Understanding Linux Namespaces

Introduction

Linux namespaces are the kernel mechanism that makes containers possible. Every container you run with Docker or Kubernetes is, at its core, just a process wrapped in a set of namespaces. Understanding them is fundamental to understanding how modern container runtimes work.

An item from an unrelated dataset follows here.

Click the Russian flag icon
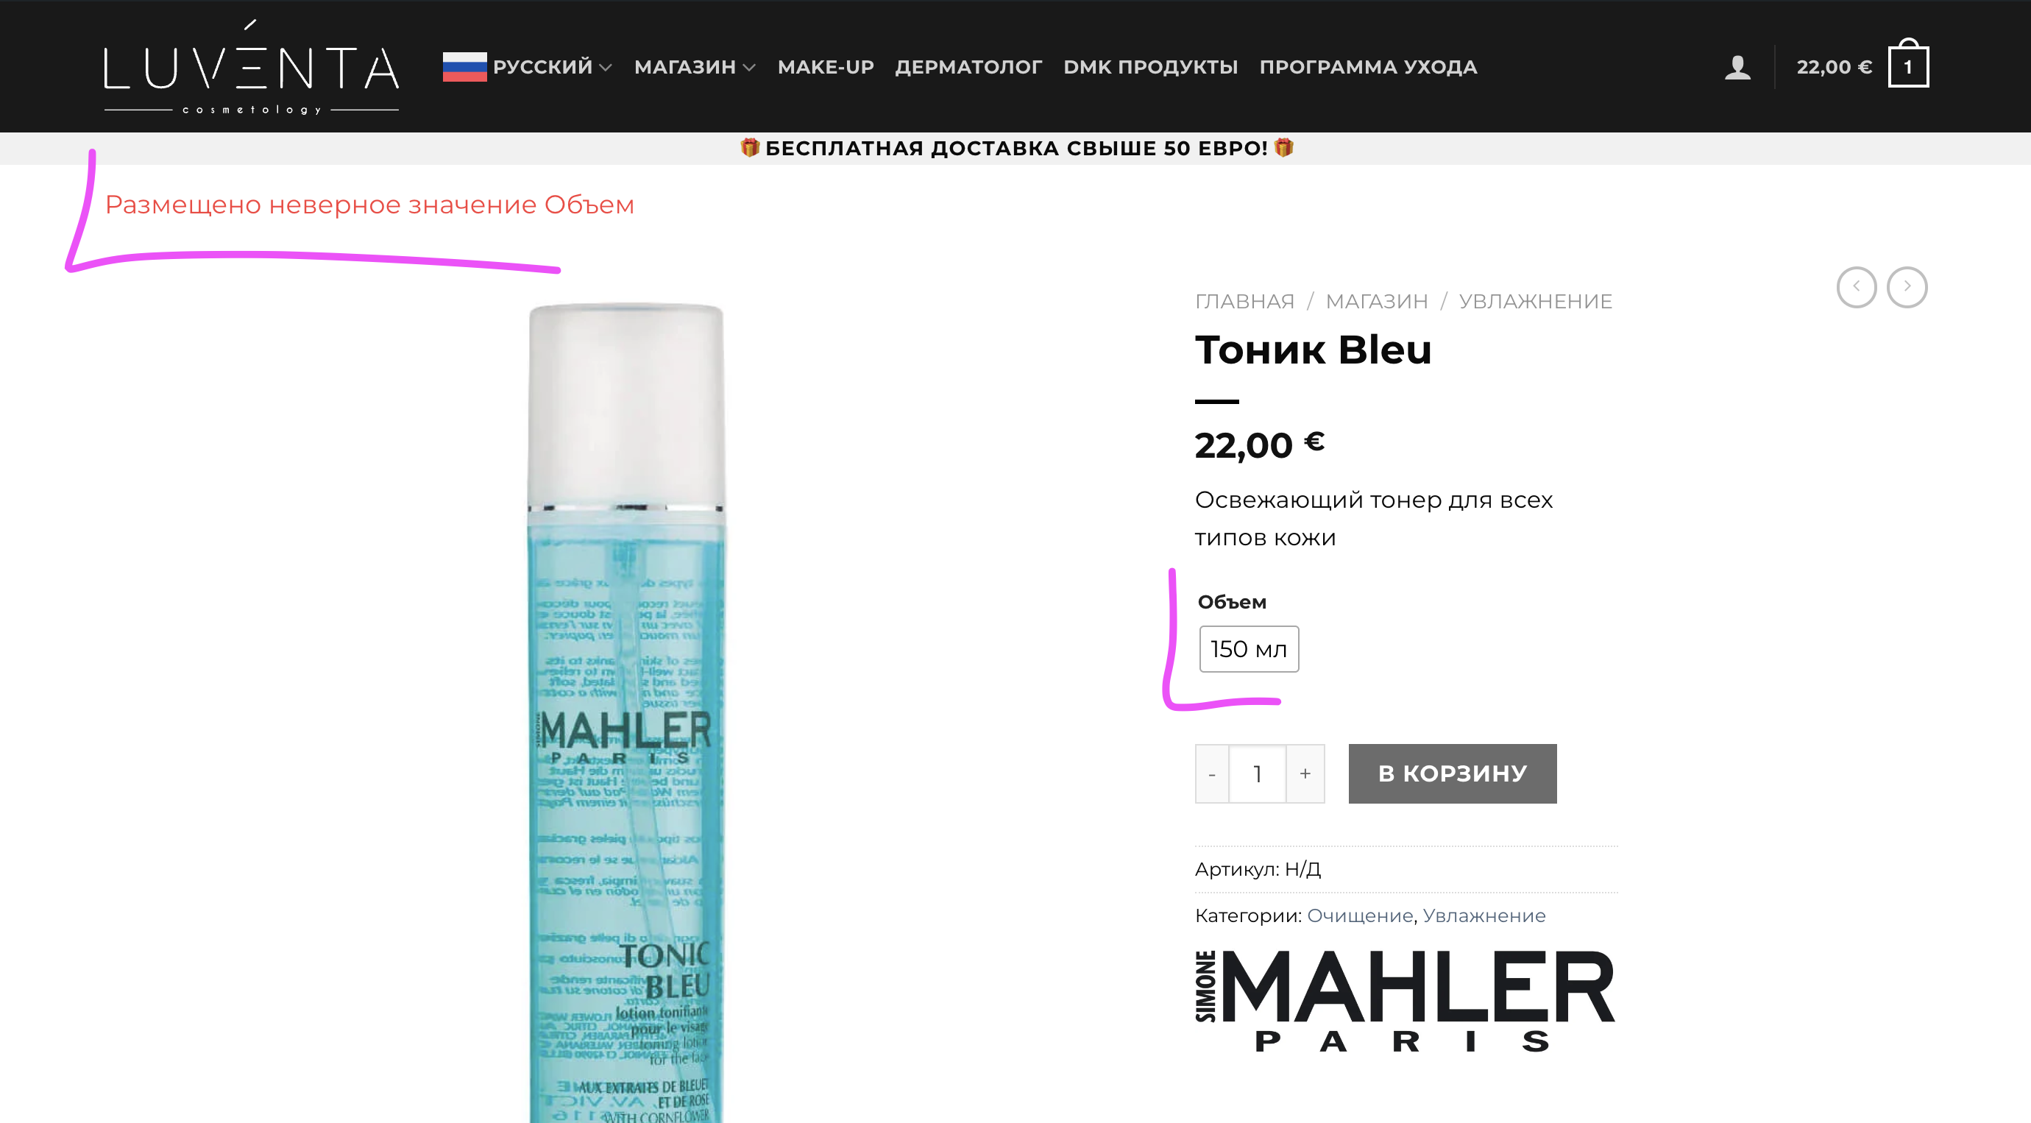The height and width of the screenshot is (1123, 2031). [x=464, y=67]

A namespace wraps a global system resource in an abstraction that makes the processes within the namespace believe they have their own isolated instance of that resource.

The Six Namespace Types

The Linux kernel provides six (now seven, with time namespaces added in 5.6) distinct namespace types:

1. PID Namespace

The PID namespace isolates process IDs. The first process in a new PID namespace gets PID 1 — it becomes the “init” of that namespace. Processes inside cannot see or signal processes outside.

1
2

// Create a new process in a new PID namespace
clone(child_fn, stack, CLONE_NEWPID | SIGCHLD, NULL);

2. Network Namespace

Each network namespace gets its own network stack: interfaces, routing tables, firewall rules, sockets. This is why containers can each have their own eth0 with a private IP.

1
2
3

# Create a new netns
ip netns add myns
ip netns exec myns ip link list

3. Mount Namespace

Isolates the filesystem mount table. Changes to mounts inside the namespace don’t propagate outside. This is how containers get their own root filesystem.

4. UTS Namespace

Isolates the hostname and domain name. A container can have its own hostname independent of the host.

5. IPC Namespace

Isolates System V IPC objects (message queues, semaphores, shared memory) and POSIX message queues.

6. User Namespace

The most powerful — maps user and group IDs between the namespace and the host. A process can be root inside a user namespace while being an unprivileged user on the host. This enables rootless containers.

Creating Namespaces

Three syscalls manage namespaces:

• clone(2) — create a new process in new namespaces
• unshare(2) — move the calling process into new namespaces
• setns(2) — join an existing namespace via a file descriptor

1
2
3
4

#include <sched.h>

// Enter a new UTS + network namespace
unshare(CLONE_NEWUTS | CLONE_NEWNET);

How Docker Uses Namespaces

When you run docker run ubuntu, the Docker daemon calls clone() with a combination of namespace flags. The resulting process has:

• Its own PID space (PID 1 = the container entrypoint)
• Its own network stack (bridged to the host via veth pairs)
• Its own mount table (overlayfs root)
• Its own hostname

None of this requires a hypervisor — it is pure kernel feature composition.

Inspecting Namespaces

Each process’s namespaces are exposed as symlinks under /proc/<pid>/ns/:

1
2
3
4

ls -la /proc/$$/ns/
# lrwxrwxrwx ... net -> net:[4026531992]
# lrwxrwxrwx ... pid -> pid:[4026531836]
# lrwxrwxrwx ... uts -> uts:[4026531838]

Two processes sharing a namespace inode number are in the same namespace.

Conclusion

Namespaces are elegant in their simplicity — each one does exactly one thing. Composed together, they provide the isolation model that containers depend on, all implemented as first-class kernel primitives without any virtualization overhead.